Como professor, e tendo em conta a destruição sistemática das condições de trabalho da classe profissional a que pertenço, apetece-me realçar a pergunta a que ninguém, a começar pelo Ministério, quer responder:

Quantas horas os responsáveis estimam necessárias para os professores prepararem as lições?

Na realidade, esta pergunta ignorada é fundamental e deveria condicionar qualquer decisão política no âmbito de um estatuto profissional. Nos tempos economeses em que vivemos, é, apenas, um assunto a evitar. Sobre o mesmo tema, já escrevi aqui e aqui.

Comments

  1. Tiro ao Alvo says:

    Eu posso tentar responder a esta questão das horas: um professor ou uma professora que quer ser profissional excelente gasta muitas horas a preparar as suas lições; os que apenas querem cumprir com aquilo que julgam o estritamente necessários, perdem pouco tempo; os professores e as professoras incompetentes, não perdem tempo nenhum porque, pura e simplesmente, não preparam as aulas.
    Ora diga lá se não acertei?

▶ _Material fornecido_:
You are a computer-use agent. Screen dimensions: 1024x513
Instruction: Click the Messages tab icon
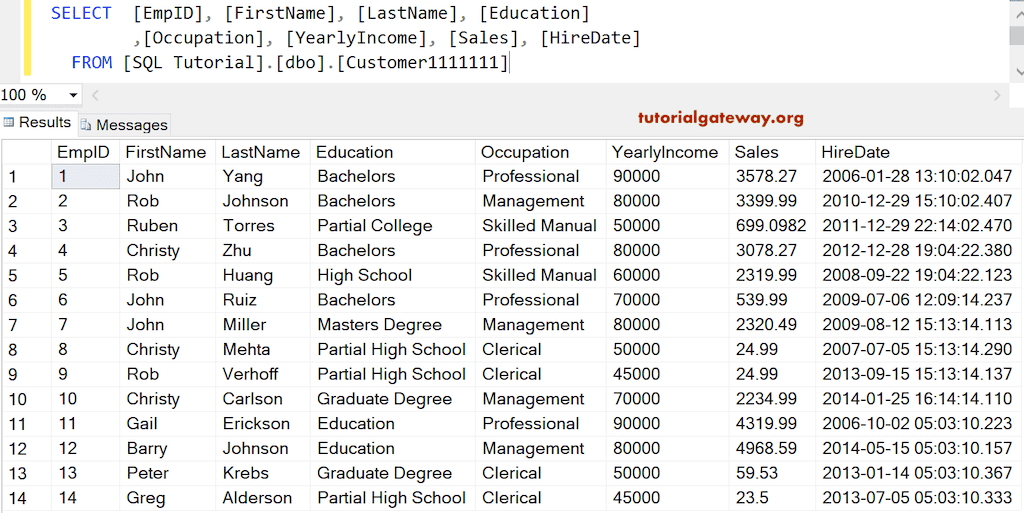tap(86, 125)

▶ _Tarefa a realizar_: No texto sobre as condições de trabalho dos professores, que pergunta o autor diz que ninguém, a começar pelo Ministério, quer responder?

▶ _Resposta final_: Quantas horas os responsáveis estimam necessárias para os professores prepararem as lições.